Problem requirements.
Reproduce each of the following records without any deviation.

Task input.
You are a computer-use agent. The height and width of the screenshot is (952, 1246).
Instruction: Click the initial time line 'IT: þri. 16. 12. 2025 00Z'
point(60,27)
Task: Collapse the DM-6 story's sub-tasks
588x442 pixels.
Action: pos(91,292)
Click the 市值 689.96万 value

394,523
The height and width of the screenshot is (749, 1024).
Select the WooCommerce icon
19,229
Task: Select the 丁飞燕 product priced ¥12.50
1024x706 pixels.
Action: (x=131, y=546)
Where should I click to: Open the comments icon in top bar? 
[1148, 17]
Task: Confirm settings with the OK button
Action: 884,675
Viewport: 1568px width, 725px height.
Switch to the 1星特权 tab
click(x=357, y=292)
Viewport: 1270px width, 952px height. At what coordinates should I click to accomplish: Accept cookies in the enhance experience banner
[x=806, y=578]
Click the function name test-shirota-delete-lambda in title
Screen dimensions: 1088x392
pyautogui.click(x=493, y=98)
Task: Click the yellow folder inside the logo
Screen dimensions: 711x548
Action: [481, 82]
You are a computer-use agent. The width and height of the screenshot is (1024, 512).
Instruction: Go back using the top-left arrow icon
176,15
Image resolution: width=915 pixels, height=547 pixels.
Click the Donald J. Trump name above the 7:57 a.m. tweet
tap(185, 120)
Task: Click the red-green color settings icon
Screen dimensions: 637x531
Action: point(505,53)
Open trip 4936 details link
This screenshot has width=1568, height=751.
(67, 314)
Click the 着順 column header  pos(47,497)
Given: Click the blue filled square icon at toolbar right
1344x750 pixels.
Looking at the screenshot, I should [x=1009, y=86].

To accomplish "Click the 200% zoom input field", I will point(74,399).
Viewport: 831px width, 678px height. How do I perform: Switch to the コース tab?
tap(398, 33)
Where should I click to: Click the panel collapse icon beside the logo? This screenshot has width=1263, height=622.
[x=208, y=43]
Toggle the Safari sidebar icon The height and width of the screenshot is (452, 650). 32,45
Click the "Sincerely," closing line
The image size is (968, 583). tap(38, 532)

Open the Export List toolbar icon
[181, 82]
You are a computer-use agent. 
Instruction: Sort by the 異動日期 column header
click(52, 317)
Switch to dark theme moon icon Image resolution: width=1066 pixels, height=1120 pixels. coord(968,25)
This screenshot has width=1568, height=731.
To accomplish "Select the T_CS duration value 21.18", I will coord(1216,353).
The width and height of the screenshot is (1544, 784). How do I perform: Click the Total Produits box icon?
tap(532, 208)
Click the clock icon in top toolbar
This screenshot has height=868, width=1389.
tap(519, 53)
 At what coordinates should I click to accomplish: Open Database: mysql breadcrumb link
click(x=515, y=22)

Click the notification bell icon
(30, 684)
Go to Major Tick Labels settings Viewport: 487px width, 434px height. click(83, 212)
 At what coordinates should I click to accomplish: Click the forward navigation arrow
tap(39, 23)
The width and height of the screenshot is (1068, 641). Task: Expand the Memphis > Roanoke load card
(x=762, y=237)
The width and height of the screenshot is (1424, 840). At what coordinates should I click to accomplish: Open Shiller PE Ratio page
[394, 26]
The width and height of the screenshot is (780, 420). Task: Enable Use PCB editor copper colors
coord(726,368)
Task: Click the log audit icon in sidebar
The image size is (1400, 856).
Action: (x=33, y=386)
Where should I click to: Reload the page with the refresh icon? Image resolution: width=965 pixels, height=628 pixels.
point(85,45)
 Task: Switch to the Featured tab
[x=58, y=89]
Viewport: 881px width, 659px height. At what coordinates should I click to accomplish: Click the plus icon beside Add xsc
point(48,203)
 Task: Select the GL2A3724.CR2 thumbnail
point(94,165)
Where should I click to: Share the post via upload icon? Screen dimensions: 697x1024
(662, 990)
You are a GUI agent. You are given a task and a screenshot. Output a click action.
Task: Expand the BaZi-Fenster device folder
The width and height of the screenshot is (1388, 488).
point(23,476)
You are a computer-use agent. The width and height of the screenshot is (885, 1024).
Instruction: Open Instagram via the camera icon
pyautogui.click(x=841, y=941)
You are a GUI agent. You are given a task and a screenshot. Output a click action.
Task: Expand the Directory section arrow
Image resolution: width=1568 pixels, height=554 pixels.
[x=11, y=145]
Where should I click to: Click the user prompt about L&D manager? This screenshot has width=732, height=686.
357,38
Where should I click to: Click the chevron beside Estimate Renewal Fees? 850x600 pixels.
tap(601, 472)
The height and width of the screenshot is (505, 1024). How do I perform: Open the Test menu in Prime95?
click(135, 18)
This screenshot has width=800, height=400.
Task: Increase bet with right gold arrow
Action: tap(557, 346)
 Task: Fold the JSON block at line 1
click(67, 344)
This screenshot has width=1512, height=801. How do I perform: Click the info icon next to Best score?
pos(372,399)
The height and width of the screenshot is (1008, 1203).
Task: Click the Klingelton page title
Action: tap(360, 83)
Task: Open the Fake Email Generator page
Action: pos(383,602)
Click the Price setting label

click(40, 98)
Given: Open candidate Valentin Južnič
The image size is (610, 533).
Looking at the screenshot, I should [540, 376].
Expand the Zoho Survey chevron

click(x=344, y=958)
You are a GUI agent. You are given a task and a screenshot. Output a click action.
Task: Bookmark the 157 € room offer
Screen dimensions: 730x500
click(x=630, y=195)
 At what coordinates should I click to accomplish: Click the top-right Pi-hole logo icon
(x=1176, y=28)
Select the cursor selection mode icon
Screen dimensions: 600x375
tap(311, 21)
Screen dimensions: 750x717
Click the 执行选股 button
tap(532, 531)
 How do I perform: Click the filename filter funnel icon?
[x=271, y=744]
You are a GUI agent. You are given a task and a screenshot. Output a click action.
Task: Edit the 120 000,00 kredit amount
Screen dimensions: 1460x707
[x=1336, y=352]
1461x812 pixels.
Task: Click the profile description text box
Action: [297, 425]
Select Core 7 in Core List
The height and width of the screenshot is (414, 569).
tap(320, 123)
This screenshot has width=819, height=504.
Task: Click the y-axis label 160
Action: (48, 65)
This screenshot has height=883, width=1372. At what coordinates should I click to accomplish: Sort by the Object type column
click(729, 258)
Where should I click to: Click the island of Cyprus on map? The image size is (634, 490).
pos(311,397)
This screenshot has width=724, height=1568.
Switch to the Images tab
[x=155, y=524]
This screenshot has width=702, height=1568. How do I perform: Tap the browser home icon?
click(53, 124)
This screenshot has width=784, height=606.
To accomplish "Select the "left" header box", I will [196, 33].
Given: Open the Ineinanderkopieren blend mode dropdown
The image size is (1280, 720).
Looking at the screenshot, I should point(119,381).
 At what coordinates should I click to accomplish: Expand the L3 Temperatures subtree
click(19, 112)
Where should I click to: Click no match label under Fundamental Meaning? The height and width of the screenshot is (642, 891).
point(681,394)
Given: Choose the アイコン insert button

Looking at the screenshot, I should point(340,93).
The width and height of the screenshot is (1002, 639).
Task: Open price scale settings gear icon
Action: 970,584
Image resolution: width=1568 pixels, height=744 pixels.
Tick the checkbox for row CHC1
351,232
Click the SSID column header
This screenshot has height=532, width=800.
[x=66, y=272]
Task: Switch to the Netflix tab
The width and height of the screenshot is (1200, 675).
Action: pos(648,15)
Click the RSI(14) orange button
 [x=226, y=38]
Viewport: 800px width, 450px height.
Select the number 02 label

Solution to the exercise.
You are a computer-use agent. The height and width of the screenshot is (952, 1246).
Instruction: Click the initial time line 'IT: þri. 16. 12. 2025 00Z'
point(60,27)
Task: Collapse the DM-6 story's sub-tasks
588x442 pixels.
Action: pos(91,292)
Click the 市值 689.96万 value

394,523
The height and width of the screenshot is (749, 1024).
Select the WooCommerce icon
19,229
Task: Select the 丁飞燕 product priced ¥12.50
1024x706 pixels.
Action: (x=131, y=546)
Where should I click to: Open the comments icon in top bar? 
[1148, 17]
Task: Confirm settings with the OK button
Action: 884,675
Viewport: 1568px width, 725px height.
Switch to the 1星特权 tab
click(x=357, y=292)
Viewport: 1270px width, 952px height. At what coordinates should I click to accomplish: Accept cookies in the enhance experience banner
[x=806, y=578]
Click the function name test-shirota-delete-lambda in title
Screen dimensions: 1088x392
pyautogui.click(x=493, y=98)
Task: Click the yellow folder inside the logo
Screen dimensions: 711x548
Action: [481, 82]
You are a computer-use agent. The width and height of the screenshot is (1024, 512).
Instruction: Go back using the top-left arrow icon
176,15
Image resolution: width=915 pixels, height=547 pixels.
Click the Donald J. Trump name above the 7:57 a.m. tweet
tap(185, 120)
Task: Click the red-green color settings icon
Screen dimensions: 637x531
Action: point(505,53)
Open trip 4936 details link
This screenshot has width=1568, height=751.
(67, 314)
Click the 着順 column header  pos(47,497)
Given: Click the blue filled square icon at toolbar right
1344x750 pixels.
Looking at the screenshot, I should [x=1009, y=86].

To accomplish "Click the 200% zoom input field", I will point(74,399).
Viewport: 831px width, 678px height. How do I perform: Switch to the コース tab?
tap(398, 33)
Where should I click to: Click the panel collapse icon beside the logo? This screenshot has width=1263, height=622.
[x=208, y=43]
Toggle the Safari sidebar icon The height and width of the screenshot is (452, 650). 32,45
Click the "Sincerely," closing line
The image size is (968, 583). tap(38, 532)

Open the Export List toolbar icon
[181, 82]
You are a computer-use agent. 
Instruction: Sort by the 異動日期 column header
click(52, 317)
Switch to dark theme moon icon Image resolution: width=1066 pixels, height=1120 pixels. coord(968,25)
This screenshot has width=1568, height=731.
To accomplish "Select the T_CS duration value 21.18", I will coord(1216,353).
The width and height of the screenshot is (1544, 784). How do I perform: Click the Total Produits box icon?
tap(532, 208)
Click the clock icon in top toolbar
This screenshot has height=868, width=1389.
tap(519, 53)
 At what coordinates should I click to accomplish: Open Database: mysql breadcrumb link
click(x=515, y=22)

Click the notification bell icon
(30, 684)
Go to Major Tick Labels settings Viewport: 487px width, 434px height. click(83, 212)
 At what coordinates should I click to accomplish: Click the forward navigation arrow
tap(39, 23)
The width and height of the screenshot is (1068, 641). Task: Expand the Memphis > Roanoke load card
(x=762, y=237)
The width and height of the screenshot is (1424, 840). At what coordinates should I click to accomplish: Open Shiller PE Ratio page
[394, 26]
The width and height of the screenshot is (780, 420). Task: Enable Use PCB editor copper colors
coord(726,368)
Task: Click the log audit icon in sidebar
The image size is (1400, 856).
Action: (x=33, y=386)
Where should I click to: Reload the page with the refresh icon? Image resolution: width=965 pixels, height=628 pixels.
point(85,45)
 Task: Switch to the Featured tab
[x=58, y=89]
Viewport: 881px width, 659px height. At what coordinates should I click to accomplish: Click the plus icon beside Add xsc
point(48,203)
 Task: Select the GL2A3724.CR2 thumbnail
point(94,165)
Where should I click to: Share the post via upload icon? Screen dimensions: 697x1024
(662, 990)
You are a GUI agent. You are given a task and a screenshot. Output a click action.
Task: Expand the BaZi-Fenster device folder
The width and height of the screenshot is (1388, 488).
point(23,476)
You are a computer-use agent. The width and height of the screenshot is (885, 1024).
Instruction: Open Instagram via the camera icon
pyautogui.click(x=841, y=941)
You are a GUI agent. You are given a task and a screenshot. Output a click action.
Task: Expand the Directory section arrow
Image resolution: width=1568 pixels, height=554 pixels.
[x=11, y=145]
Where should I click to: Click the user prompt about L&D manager? This screenshot has width=732, height=686.
357,38
Where should I click to: Click the chevron beside Estimate Renewal Fees? 850x600 pixels.
tap(601, 472)
The height and width of the screenshot is (505, 1024). How do I perform: Open the Test menu in Prime95?
click(135, 18)
This screenshot has width=800, height=400.
Task: Increase bet with right gold arrow
Action: tap(557, 346)
 Task: Fold the JSON block at line 1
click(67, 344)
This screenshot has width=1512, height=801. How do I perform: Click the info icon next to Best score?
pos(372,399)
The height and width of the screenshot is (1008, 1203).
Task: Click the Klingelton page title
Action: tap(360, 83)
Task: Open the Fake Email Generator page
Action: pos(383,602)
Click the Price setting label

click(40, 98)
Given: Open candidate Valentin Južnič
The image size is (610, 533).
Looking at the screenshot, I should [540, 376].
Expand the Zoho Survey chevron

click(x=344, y=958)
You are a GUI agent. You are given a task and a screenshot. Output a click action.
Task: Bookmark the 157 € room offer
Screen dimensions: 730x500
click(x=630, y=195)
 At what coordinates should I click to accomplish: Click the top-right Pi-hole logo icon
(x=1176, y=28)
Select the cursor selection mode icon
Screen dimensions: 600x375
tap(311, 21)
Screen dimensions: 750x717
Click the 执行选股 button
tap(532, 531)
 How do I perform: Click the filename filter funnel icon?
[x=271, y=744]
You are a GUI agent. You are given a task and a screenshot. Output a click action.
Task: Edit the 120 000,00 kredit amount
Screen dimensions: 1460x707
[x=1336, y=352]
1461x812 pixels.
Task: Click the profile description text box
Action: [297, 425]
Select Core 7 in Core List
The height and width of the screenshot is (414, 569).
tap(320, 123)
This screenshot has width=819, height=504.
Task: Click the y-axis label 160
Action: (48, 65)
This screenshot has height=883, width=1372. At what coordinates should I click to accomplish: Sort by the Object type column
click(729, 258)
Where should I click to: Click the island of Cyprus on map? The image size is (634, 490).
pos(311,397)
This screenshot has width=724, height=1568.
Switch to the Images tab
[x=155, y=524]
This screenshot has width=702, height=1568. How do I perform: Tap the browser home icon?
click(53, 124)
This screenshot has width=784, height=606.
To accomplish "Select the "left" header box", I will [196, 33].
Given: Open the Ineinanderkopieren blend mode dropdown
The image size is (1280, 720).
Looking at the screenshot, I should point(119,381).
 At what coordinates should I click to accomplish: Expand the L3 Temperatures subtree
click(19, 112)
Where should I click to: Click no match label under Fundamental Meaning? The height and width of the screenshot is (642, 891).
point(681,394)
Given: Choose the アイコン insert button

Looking at the screenshot, I should point(340,93).
The width and height of the screenshot is (1002, 639).
Task: Open price scale settings gear icon
Action: 970,584
Image resolution: width=1568 pixels, height=744 pixels.
Tick the checkbox for row CHC1
351,232
Click the SSID column header
This screenshot has height=532, width=800.
[x=66, y=272]
Task: Switch to the Netflix tab
The width and height of the screenshot is (1200, 675).
Action: pos(648,15)
Click the RSI(14) orange button
 [x=226, y=38]
Viewport: 800px width, 450px height.
Select the number 02 label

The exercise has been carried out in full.